If you were to mention the term ‘formal analysis’ to an art historian today, you’d probably be told it’s passé. No one really tries to objectively compare one painting against another using formal concepts anymore. However, formal analysis—or the concepts that it identified—does still present some interesting ideas, especially for photographers.
Swiss art historian Heinrich Wölfflin was a key figure in formal methodology. He devised a system that compared opposing artistic concepts so that they could be applied to paintings and used to analyse them. In particular, Wölfflin was interested in trying to characterise Renaissance and Baroque art.
One pair of comparators used by Wölflinn was closed form against open form. While I’m doubtful you’re set on recreating Renaissance or Baroque pictures, knowing what the terms mean, and how they can be applied to your photos and make your audience feel about them, is useful.
If you’re looking for examples of closed compositions, Renaissance art works will provide you with an abundance. They have a sense of self-containment and are typified by a strong feeling of balance. Consequently, closed form images frequently feel calm and somehow complete.
The sense of solidity at the top of the post is usually delivered by the structure of the picture, which can rely on a prevalence of strong vertical and horizontal lines. As Susan Woodford says in her book Looking at Pictures: ‘The closed form conveys an impression of stability and balance and there is a tendency towards a symmetrical arrangement…’
Reading this, I’ve probably give you the impression that these are boring, dull, staid pictures, and sure enough, they can be. But if done right, their innate stability is a valuable thing.
And of course the closed form isn’t restricted to Renaissance paintings. All the talk of horizontal and vertical lines will likely make you think of architectural photos as being obvious examples of closed form images. And they are often great examples. But closed form images are more than just pictures of buildings. They can make your audience think about your subject in a specific way.
Closed compositions make you think ‘stable’, ‘reliable’, ‘dependable’. If you’re looking to convey a sense of stability, reliability, and dependability, then compose your frame accordingly.
Try shooting a portrait against a building, and bounding your subject accordingly. Look for any environment with strong horizontal and vertical lines, think about their placement and you’ll be away. Or in.
The opposite of closed composition is, naturally enough, open composition. Where open form is about stability and balance, and relies on the horizontal and the vertical, open form is about movement, energy, and dynamism and makes use of diagonal lines.
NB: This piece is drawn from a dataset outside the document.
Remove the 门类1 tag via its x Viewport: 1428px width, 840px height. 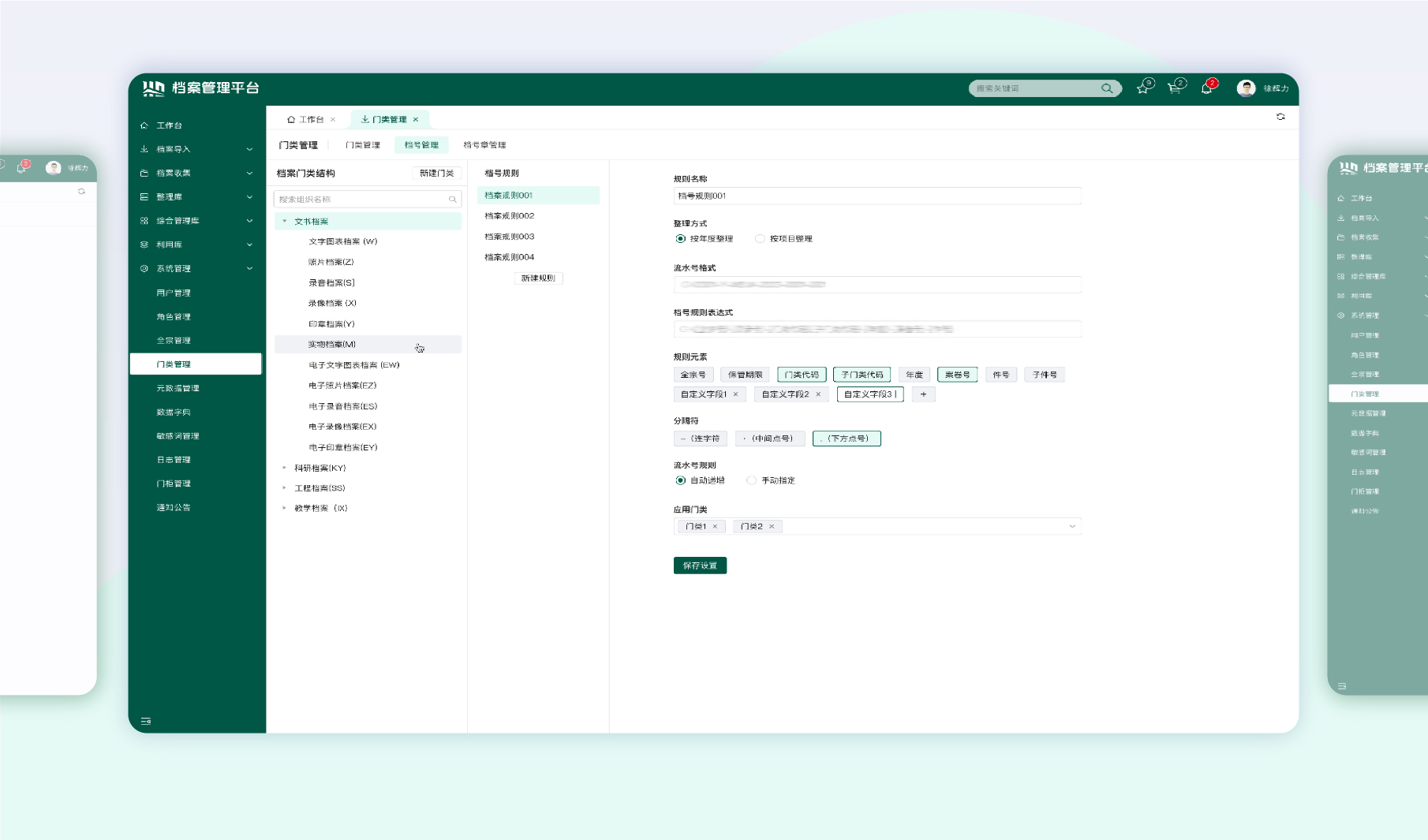(716, 526)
There’s no sense of containment in an open form image. Instead, it’s unbound and unfettered by the constraints of the frame; you can feel it bursting outwards. Its movement and energy is uninhibited. You get the sense that there’s something lying beyond the frame, and that anything is possible.
If you’re looking for examples of open composition that Wölfflin would have described as typical of the form, take a look at the Baroque period.
For action shots, the diagonal line is a valuable tool in the photographer’s arsenal. They bring a sense of urgency to the scene. If you ever feel that strong horizontal and vertical lines might be holding you back, try to introduce a diagonal. They have the power to negate the sense of static and stability and instead create something altogether more freeing and dynamic.
In any shot where you want to suggest that someone is a free spirit, aim for an open composition to reflect that.